Healing begins, when we look out for our beloved family members, friends, co-workers and fellow students. Ask those that we encounter, “How are you?” There is no shame or nothing to fear. If they are not alright, don’t be afraid to seek Mental Health help on their behalf. Let them know that they are not doing this alone. Seek out a responsible, trained Mental Health Professional and encourage your beloved to “Say it and share it.” If you believe that it is an immediate detriment to their welfare, don’t be afraid or ashamed. Call 911 or take them to the nearest Emergency Room and get the professional help needed to start your Beloved One’s healing.
You and your Beloved never needs to be afraid or ashamed of strengthening your Mental Health. Your life is worth it because you are worth it. The time that you take is worth taking the time. Brokenness is healed, when being whole is the goal.
The following information is provided by the American Psychiatric Association. Exposure Magazine wants to be responsible in our addressing Mental Health. Our Editorial is personal but in our journalism we must be responsible.
PLEASE READ BELOW:
Fifty percent of mental illness begins by age 14, and three-quarters begins by age 24.
Signs & Symptoms
If several of the following are occurring, it may useful to follow up with a mental health professional.
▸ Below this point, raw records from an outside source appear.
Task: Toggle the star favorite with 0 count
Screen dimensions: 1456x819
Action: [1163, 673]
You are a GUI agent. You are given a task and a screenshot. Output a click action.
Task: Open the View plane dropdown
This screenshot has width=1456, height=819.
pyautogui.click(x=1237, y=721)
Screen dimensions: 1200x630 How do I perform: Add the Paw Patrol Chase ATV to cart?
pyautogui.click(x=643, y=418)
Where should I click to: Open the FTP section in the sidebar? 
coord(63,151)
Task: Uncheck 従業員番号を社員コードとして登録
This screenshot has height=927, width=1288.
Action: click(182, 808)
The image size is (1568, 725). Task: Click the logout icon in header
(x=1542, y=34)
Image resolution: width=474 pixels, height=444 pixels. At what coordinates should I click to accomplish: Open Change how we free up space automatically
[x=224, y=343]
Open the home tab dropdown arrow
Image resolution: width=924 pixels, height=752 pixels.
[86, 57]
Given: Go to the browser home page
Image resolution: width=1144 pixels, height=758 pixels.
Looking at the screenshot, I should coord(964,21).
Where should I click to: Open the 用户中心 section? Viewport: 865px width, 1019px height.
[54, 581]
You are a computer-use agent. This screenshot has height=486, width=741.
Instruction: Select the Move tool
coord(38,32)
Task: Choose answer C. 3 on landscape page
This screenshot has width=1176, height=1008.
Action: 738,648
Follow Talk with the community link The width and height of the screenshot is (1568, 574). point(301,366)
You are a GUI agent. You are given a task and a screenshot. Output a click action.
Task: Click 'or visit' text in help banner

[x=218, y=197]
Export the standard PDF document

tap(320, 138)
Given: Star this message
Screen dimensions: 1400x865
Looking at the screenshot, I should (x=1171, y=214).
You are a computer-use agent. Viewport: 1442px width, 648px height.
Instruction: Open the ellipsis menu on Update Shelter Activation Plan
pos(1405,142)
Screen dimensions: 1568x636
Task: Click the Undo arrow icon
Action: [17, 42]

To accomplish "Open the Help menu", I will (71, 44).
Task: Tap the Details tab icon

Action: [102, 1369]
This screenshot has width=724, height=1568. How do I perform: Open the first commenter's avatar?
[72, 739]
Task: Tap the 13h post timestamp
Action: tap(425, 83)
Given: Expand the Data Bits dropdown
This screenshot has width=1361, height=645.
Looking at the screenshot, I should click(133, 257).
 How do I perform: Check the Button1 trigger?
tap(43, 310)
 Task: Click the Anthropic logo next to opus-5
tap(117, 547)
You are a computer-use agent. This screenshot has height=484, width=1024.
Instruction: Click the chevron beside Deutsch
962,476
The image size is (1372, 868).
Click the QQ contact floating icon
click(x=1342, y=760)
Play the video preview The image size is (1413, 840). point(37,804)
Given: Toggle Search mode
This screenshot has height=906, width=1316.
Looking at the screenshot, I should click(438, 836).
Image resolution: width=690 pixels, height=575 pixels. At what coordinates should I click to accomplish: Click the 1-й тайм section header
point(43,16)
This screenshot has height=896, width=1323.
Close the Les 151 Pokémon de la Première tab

- Sleep or appetite changes — Dramatic sleep and appetite changes or decline in personal care
- Mood changes — Rapid or dramatic shifts in emotions or depressed feelings
- Withdrawal — Recent social withdrawal and loss of interest in activities previously enjoyed
- Drop in functioning — An unusual drop in functioning, at school, work or social activities, such as quitting sports, failing in school or difficulty performing familiar tasks
- Problems thinking — Problems with concentration, memory or logical thought and speech that are hard to explain
- Increased sensitivity — Heightened sensitivity to sights, sounds, smells or touch; avoidance of over-stimulating situations
- Apathy — Loss of initiative or desire to participate in any activity
- Feeling disconnected — A vague feeling of being disconnected from oneself or one’s surroundings; a sense of unreality
- Illogical thinking — Unusual or exaggerated beliefs about personal powers to understand meanings or influence events; illogical or “magical” thinking typical of childhood in an adult
- Nervousness — Fear or suspiciousness of others or a strong nervous feeling
- Unusual behavior – Odd, uncharacteristic, peculiar behavior
One or two of these symptoms alone can’t predict a mental illness but may indicate a need for further evaluation. If a person is experiencing several at one time and the symptoms are causing serious problems in the ability to study, work or relate to others, he/she should be seen by a physician or mental health professional. People with suicidal thoughts or intent, or thoughts of harming others, need immediate attention.
The above mentioned statement and the Signs & Symptoms is information provided on the American Psychiatric Associations Website. We encourage you to view their website to help you be informed about Mental Health and Welfare.
We are not the authority in this area but, we provide information for you to make informed decisions about your Mental Health and Welfare.
Our hope and prayer is that each of us will become diligent about total care of mind, body and soul.